# [WHAT YOU HAVE TO DO]
Restate word for word the entries below, starting with the line with "Instruction: Click the Sync Now button" and continuing through the line with "Image resolution: width=1568". Include both of those lines and no others.

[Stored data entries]
· · · · ·
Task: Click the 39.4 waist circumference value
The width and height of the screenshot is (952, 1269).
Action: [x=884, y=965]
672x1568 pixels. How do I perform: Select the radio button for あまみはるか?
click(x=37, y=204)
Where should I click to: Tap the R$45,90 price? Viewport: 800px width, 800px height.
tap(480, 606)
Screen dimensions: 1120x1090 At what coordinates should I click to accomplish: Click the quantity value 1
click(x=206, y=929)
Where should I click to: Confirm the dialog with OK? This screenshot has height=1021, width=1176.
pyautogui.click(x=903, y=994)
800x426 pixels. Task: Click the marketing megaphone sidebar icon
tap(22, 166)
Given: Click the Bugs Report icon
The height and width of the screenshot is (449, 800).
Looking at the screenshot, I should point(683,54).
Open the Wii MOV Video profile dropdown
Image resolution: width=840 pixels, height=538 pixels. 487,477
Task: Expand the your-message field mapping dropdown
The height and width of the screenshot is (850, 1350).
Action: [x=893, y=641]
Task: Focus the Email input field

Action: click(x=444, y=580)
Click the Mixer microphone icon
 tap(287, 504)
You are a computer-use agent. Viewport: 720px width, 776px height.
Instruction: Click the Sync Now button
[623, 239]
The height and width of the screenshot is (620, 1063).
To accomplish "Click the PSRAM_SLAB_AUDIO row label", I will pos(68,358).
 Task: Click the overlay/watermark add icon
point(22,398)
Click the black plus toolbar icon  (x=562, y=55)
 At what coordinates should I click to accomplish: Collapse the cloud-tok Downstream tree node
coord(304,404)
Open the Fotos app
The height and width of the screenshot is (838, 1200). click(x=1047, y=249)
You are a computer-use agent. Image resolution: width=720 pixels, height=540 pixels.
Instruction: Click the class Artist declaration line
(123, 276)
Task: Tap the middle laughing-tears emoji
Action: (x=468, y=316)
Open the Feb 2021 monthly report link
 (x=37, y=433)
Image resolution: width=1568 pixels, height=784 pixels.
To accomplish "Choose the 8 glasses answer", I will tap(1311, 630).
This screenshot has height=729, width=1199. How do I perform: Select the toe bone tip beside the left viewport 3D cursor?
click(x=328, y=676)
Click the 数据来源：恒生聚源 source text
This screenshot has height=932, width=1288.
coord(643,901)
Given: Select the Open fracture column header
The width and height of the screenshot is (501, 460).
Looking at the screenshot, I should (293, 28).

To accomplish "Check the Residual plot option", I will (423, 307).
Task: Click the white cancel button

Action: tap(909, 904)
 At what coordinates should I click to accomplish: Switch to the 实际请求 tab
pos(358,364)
· · · · ·
# [RESULT OF THE EXERCISE]
Instruction: Click the Sync Now button
[623, 239]
The height and width of the screenshot is (620, 1063).
To accomplish "Click the PSRAM_SLAB_AUDIO row label", I will pos(68,358).
 Task: Click the overlay/watermark add icon
point(22,398)
Click the black plus toolbar icon  (x=562, y=55)
 At what coordinates should I click to accomplish: Collapse the cloud-tok Downstream tree node
coord(304,404)
Open the Fotos app
The height and width of the screenshot is (838, 1200). click(x=1047, y=249)
You are a computer-use agent. Image resolution: width=720 pixels, height=540 pixels.
Instruction: Click the class Artist declaration line
(123, 276)
Task: Tap the middle laughing-tears emoji
Action: (x=468, y=316)
Open the Feb 2021 monthly report link
 (x=37, y=433)
Image resolution: width=1568 pixels, height=784 pixels.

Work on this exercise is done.